While she worked side-by-side with her husband, Mary Bruce never received the same credit for the many discoveries in tropical medicine the pair made in the late 1800s and early 1900s.
Kimberly Paul, an associate professor in the Clemson University Department of Genetics and Biochemistry, researches African sleeping sickness, one of the diseases for which the Bruces discovered the cause.
When Paul encountered the story of Mary Bruce, she thought it likely that others had similar fates.
Hidden figures
“This got me to thinking about other stories in science involving ‘hidden figures’ or hidden and overlooked contributions by historically ignored peoples, communities and groups,” she said.
That led her to create a Creative Inquiry project she named after Mary Bruce, whose contributions have historically been overshadowed by those of her husband, renowned parasitologist Sir David Bruce.
“It allows students to explore, research and write blog posts about these hidden topics and overlooked contributors to science,” Paul said.

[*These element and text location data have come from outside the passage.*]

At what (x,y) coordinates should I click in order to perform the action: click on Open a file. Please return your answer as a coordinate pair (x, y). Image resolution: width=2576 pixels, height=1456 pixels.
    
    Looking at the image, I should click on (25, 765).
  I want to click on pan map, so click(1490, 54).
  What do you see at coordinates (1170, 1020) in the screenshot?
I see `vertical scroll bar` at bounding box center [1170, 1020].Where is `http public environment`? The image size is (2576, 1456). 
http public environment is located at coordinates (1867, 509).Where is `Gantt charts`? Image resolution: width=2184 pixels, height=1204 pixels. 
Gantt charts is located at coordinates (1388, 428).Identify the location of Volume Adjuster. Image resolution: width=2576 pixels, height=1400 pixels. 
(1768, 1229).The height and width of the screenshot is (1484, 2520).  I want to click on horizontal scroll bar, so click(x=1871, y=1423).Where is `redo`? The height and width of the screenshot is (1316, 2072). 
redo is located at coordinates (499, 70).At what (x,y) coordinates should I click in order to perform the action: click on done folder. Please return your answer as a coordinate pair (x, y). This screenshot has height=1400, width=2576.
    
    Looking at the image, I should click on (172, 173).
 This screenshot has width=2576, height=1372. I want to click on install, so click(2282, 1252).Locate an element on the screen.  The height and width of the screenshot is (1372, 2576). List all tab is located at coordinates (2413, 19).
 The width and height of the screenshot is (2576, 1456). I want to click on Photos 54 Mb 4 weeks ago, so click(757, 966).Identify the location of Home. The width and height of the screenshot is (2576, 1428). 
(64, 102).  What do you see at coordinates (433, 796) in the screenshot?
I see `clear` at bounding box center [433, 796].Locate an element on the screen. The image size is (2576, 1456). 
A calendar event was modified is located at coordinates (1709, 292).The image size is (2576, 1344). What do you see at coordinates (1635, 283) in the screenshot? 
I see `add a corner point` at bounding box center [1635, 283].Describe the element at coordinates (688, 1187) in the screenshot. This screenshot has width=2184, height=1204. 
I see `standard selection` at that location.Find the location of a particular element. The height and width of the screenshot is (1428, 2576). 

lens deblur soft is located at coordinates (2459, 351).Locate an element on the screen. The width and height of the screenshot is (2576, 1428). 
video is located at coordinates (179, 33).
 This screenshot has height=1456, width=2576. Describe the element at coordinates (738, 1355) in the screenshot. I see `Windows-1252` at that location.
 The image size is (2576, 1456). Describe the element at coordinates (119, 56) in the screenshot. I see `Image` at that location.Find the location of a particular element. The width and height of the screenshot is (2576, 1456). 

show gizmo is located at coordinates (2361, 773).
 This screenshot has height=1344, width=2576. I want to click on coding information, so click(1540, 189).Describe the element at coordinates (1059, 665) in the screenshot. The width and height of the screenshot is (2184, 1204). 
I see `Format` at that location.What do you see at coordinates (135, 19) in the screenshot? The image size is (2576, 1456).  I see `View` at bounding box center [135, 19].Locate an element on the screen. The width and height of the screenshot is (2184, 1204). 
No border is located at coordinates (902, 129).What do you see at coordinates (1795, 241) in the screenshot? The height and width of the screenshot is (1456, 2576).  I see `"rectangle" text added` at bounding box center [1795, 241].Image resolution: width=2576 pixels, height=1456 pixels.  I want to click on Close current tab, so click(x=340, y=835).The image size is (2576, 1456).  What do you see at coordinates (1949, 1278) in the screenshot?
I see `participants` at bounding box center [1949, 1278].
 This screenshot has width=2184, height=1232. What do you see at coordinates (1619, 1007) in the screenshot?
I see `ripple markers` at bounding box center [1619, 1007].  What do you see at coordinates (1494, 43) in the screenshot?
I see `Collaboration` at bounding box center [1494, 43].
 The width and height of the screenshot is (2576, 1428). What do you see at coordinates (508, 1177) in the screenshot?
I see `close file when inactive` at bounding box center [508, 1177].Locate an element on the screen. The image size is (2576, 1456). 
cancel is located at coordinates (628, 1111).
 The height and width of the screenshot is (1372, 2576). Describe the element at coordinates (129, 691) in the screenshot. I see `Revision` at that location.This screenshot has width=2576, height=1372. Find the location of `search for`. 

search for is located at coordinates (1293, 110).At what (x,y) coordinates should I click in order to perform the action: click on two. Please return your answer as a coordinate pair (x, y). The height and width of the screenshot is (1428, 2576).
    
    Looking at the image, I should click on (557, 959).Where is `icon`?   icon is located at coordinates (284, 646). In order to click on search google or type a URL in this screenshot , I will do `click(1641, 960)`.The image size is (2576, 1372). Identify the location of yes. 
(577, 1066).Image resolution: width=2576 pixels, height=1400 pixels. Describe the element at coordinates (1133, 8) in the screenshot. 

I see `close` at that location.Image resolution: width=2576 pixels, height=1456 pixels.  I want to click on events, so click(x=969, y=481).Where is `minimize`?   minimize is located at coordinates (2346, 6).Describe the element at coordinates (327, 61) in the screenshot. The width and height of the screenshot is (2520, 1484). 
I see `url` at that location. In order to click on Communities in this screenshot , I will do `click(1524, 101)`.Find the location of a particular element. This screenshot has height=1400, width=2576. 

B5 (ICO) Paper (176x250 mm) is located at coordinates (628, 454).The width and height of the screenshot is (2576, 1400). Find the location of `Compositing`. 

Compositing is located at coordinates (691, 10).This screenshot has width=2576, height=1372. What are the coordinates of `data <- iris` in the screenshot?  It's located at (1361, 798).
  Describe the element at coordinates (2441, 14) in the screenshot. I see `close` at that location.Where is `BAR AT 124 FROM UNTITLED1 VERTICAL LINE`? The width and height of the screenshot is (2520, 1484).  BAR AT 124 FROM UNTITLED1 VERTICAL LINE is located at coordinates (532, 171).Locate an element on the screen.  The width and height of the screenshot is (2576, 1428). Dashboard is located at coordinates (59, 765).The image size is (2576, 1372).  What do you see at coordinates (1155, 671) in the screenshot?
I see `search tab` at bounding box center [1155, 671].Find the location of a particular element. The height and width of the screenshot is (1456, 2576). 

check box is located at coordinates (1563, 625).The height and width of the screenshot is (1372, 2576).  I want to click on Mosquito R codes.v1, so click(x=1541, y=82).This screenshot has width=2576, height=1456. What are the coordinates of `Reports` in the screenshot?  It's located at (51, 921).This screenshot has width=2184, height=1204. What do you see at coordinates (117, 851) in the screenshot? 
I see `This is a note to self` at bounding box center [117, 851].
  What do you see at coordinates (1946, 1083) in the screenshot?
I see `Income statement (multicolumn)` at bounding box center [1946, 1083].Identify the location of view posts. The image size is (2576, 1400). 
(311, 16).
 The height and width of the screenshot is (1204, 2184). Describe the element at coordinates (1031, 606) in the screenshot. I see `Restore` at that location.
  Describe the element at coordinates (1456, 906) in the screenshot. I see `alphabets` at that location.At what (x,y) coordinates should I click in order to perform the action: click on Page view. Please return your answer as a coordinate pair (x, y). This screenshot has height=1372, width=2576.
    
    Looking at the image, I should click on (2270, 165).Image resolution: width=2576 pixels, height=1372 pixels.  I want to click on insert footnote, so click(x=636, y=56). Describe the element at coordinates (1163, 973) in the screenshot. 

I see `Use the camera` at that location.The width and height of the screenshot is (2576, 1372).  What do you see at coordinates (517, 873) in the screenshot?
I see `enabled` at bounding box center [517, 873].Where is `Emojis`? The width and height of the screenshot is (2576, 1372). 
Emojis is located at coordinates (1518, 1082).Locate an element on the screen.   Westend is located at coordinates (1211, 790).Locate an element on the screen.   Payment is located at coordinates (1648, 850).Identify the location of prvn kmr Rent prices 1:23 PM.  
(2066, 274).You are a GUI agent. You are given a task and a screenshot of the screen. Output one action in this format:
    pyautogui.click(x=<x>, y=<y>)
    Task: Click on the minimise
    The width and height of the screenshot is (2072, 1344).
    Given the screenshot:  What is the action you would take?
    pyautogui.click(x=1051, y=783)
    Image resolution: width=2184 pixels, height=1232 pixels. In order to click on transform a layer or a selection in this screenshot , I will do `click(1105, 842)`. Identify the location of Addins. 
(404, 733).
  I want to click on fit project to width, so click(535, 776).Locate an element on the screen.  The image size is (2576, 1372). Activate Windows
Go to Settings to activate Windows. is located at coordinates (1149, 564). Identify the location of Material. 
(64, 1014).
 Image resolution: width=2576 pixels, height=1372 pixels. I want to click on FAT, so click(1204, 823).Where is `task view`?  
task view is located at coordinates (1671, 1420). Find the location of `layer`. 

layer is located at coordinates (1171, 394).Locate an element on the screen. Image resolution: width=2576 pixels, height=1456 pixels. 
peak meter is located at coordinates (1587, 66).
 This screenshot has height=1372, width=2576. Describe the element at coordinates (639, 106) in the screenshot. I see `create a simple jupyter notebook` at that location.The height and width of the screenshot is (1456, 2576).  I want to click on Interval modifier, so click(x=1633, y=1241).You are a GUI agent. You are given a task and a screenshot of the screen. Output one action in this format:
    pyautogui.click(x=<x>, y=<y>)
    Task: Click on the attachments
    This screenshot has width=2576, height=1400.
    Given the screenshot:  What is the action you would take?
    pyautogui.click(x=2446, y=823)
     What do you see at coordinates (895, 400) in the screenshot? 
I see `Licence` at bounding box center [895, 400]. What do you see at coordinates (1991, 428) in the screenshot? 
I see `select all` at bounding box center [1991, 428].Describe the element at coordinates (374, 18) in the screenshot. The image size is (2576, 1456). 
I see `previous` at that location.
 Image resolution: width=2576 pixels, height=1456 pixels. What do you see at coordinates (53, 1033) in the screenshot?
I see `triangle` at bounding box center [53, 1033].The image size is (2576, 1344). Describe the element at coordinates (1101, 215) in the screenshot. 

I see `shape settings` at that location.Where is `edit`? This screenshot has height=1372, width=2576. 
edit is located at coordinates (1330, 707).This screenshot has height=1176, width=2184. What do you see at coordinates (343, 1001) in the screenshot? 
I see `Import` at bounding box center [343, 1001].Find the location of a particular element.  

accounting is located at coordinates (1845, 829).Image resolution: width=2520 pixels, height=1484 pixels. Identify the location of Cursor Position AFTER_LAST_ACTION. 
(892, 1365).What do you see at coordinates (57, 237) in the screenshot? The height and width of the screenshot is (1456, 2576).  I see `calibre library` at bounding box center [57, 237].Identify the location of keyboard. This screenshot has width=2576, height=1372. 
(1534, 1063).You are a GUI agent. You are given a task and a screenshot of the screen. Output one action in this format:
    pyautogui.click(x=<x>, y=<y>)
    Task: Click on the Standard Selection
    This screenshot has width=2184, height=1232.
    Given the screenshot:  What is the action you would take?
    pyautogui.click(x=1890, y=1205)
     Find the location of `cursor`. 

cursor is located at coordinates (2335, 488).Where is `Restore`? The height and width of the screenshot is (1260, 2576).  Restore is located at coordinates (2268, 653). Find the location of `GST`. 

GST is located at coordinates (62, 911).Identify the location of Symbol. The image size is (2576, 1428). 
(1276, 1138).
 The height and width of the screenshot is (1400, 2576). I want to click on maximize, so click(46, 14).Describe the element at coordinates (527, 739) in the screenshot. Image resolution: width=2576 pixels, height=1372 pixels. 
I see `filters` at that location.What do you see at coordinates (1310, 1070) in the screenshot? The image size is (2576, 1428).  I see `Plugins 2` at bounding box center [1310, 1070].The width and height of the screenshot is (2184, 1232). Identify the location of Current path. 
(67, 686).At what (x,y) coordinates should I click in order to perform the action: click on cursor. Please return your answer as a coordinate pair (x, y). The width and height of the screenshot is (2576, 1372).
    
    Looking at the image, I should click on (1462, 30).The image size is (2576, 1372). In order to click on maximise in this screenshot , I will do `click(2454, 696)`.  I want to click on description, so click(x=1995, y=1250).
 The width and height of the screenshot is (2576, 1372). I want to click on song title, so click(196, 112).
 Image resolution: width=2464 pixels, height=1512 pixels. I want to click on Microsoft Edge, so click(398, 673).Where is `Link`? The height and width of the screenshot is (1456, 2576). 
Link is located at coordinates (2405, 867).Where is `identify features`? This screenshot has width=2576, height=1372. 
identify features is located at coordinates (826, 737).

Students select topics and collaboratively edit and revise the blog posts, which are posted to the website for the project, marybruceproject.org. Student focuses range from hidden figures to controversial or overlooked practices.
“There’s a lot of interest among students in learning about the contributions of the marginalized and the overlooked contributors to our global knowledge and technology. So, the theme appeals to them,” Paul said.
Mary Bruce handled a number of tasks, from “simple note taking, to scientific illustration, to being a key contributor to published papers,” Hunter Gentry wrote in her blog post about the under-appreciated woman. Mary Bruce illustrated many of the scientific drawings for her husband’s papers. She received formal recognition for some, but not all, despite the fact “her distinctive artistic stamp is readily apparent in the elegant drawings,” Gentry wrote.
Not only did Mary Bruce help her husband with his scientific and medical endeavors, she also had her own sphere of authority; she was the head nurse, or Sister in Charge, of the operating theater when she and her husband were working in the field hospital in Ubombo Hill in South Africa. Throughout the blog, Gentry stressed the importance of not considering Sir David Bruce’s accomplishments without acknowledging Mary Bruce’s hand in them.
Controversial topic
Currently, Lillian Mergen, a genetics student, is focusing on stem cell research’s political and controversial history in the United States, as well as the future this research holds. In 2001, President George W. Bush stopped federal funding for research on newly created human embryonic stem cell lines. Mergen said this led to decreased research development in this country. Meanwhile, scientists in Japan made advances in the research in the early 2000s, broadening understanding of how stem cells can be used to treat disease. Mergen’s blog investigates what strides could science be making now if stem cell research had not been undercut previously. This once overlooked research offers potential treatments or cures to a number of medical problems, such as sickle cell anemia.
Other projects focus on the disparities of labor and delivery in incarcerated women, the history of anesthesia and another hidden figure, Bessie Blount Griffin, a Black physical therapist born in 1914.
Like Mary Bruce, Griffin made significant contributions to the medical field, specifically in technology. She is the subject of research by Meghan Werner, a genetics student.
Defying the status quo
As a child, Griffin’s defying the status quo was part of her character. Instead of learning to write right-handed as a left-handed child, she taught herself to write with her feet. In her future, she would teach disabled veteran amputees to write with other parts of their bodies.
Griffin also invented tools that are used in hospitals today, like the emesis basin, and she spent most of her career helping disabled veterans. For example, she developed an apparatus that helped disabled veterans eat independently. Some of her inventions were implemented in French military hospitals, but she faced resistance in the American medical field due to her gender and race. Her innovations were not as quickly adopted nor properly credited to her.
Paul said that this CI is important not only because it advocates for people and practices that have gone unnoticed in the science field, but also because it allows students to combine STEM research with writing for a general audience.
Passion for topics
“Most of the students I have had in the CI are STEM majors, but many have minors in other fields like psychology, history and anthropology, or they are just interested in writing a blog. So this CI allows them to tap into that humanities/social sciences side of their education,” Paul said.
The students’ passion for their topics and for research allows them to write blog posts that both educate and entertain.
“Even though this is not true journalism, we also discuss standards for integrity and fact-checking,” explained Paul. “They also learn a little about the legalities of image use. What I really enjoy is seeing the evolution of a student’s blog from something that reads like a report for class to an engaging, well-written and well-researched story that someone would want to read for fun.”
Genetics student Noelle Shorter is investigating the treatment of incarcerated pregnant women.
“That’s how you make changes in the future, because if we keep going off just what is already known, nothing changes. But if we get the ball rolling, we start making people uncomfortable and change happens.”